Davis v. Western Railway

107 Ala. 626 | Ala. | 1894

HARALSON, J.

1. We all know, while it is not necessarily or inevitably a perilous thing, under any circumstances, for a switchman to go in between the cars of a moving train to uncouple them, that generally speaking, it is a habit attended with more or less danger. There was no proof on that subject on the trial of this cause. But, common experience teaches us that there are perils attending such a custom, and the books abound with instances illustrative of it. It is of general notoriety, and we may, therefore, take judicial notice of the fact, that the dangers of such a practice are so well recognized, that many railroad- companies have deemed it necessary to promulgate rules forbidding it.
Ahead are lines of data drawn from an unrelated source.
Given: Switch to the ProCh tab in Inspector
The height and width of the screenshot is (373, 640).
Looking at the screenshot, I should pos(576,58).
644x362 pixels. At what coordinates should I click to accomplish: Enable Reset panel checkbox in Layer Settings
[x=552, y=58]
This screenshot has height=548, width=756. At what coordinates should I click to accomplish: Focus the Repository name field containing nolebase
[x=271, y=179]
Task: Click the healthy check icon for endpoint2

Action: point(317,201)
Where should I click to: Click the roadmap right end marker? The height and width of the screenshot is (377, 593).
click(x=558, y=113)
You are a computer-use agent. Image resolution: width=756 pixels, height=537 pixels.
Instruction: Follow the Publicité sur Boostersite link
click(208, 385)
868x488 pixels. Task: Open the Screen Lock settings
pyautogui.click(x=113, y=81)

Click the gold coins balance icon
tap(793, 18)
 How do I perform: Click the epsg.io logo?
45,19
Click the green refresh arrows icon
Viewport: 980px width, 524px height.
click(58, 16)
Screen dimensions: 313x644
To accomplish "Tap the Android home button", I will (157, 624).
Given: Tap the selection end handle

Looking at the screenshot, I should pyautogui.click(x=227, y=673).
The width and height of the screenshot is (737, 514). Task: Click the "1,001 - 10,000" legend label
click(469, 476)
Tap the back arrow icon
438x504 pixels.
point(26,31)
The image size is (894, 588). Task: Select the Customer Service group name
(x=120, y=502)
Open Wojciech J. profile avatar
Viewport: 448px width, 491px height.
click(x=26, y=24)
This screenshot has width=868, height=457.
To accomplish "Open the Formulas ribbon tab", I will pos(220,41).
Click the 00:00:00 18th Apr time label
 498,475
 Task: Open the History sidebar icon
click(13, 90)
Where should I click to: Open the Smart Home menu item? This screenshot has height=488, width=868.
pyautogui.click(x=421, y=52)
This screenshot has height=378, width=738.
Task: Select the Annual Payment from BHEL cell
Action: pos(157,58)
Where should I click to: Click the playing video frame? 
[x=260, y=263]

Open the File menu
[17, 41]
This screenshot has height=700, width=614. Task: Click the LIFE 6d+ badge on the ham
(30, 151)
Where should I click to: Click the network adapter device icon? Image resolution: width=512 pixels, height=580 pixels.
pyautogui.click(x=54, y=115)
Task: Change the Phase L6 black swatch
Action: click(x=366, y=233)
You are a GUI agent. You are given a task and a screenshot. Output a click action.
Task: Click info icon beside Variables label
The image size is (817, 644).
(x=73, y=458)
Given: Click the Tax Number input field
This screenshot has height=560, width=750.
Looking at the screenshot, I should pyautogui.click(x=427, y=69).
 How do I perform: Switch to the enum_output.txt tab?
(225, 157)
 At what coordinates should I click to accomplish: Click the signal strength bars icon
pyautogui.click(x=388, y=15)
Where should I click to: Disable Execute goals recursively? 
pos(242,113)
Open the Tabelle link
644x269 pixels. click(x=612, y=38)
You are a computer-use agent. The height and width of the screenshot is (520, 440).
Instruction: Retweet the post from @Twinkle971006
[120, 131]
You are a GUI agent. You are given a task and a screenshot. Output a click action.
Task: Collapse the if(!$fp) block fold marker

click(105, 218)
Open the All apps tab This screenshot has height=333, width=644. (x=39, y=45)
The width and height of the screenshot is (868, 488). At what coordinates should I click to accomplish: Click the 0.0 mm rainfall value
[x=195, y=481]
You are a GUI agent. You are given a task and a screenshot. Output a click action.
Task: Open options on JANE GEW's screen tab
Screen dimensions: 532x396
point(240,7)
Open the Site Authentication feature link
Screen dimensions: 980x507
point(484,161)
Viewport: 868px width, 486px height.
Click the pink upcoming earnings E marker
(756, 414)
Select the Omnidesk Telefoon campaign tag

The evidence in this case tends, without conflict to show, that the two cars between which plaintiff was injured, were double deadwood or buffer cars, obviously more dangerous to go between for the purpose of coupling or uncoupling than between the cars not having the double dead-woods. He testified, when he started to uncouple the cars, he got one foot on the inside of the track,,and holding on to the corner of the car in front of him with his left hand, leaned his body towards the centre, and took hold of the pin with his right, and had hold of it, when the slack was given, — and the front car, or the one behind him,. struck him and knocked him against the deadwoods, — which were necessarily between him and the drawhead, — and the sleeve of his coat was caught between the drawheads. This shows that the deadwoods were on the one side and the other of the drawheads, and were of the double pattern. In the L. & N. R. Co. v. Boland, 96 Ala. 626, in speaking of cars of this pattern, and of the dangers of coupling them, we said, that the double deadwoods were so located with reference to the drawhead that it was itnpossible to see one without the other ; that they were on each side of the drawhead, and a view of the buffers and drawhead, as attached to the car, should be sufficient notice to a man of average intelligence of the risk incident to the coupling of such *631a car; that ordinary observation could, not fail to disclose to a brakeman tlie difference between these and other cars without the double deadwoods, and that a higher degree of care was necessary to be exercised in coupling them.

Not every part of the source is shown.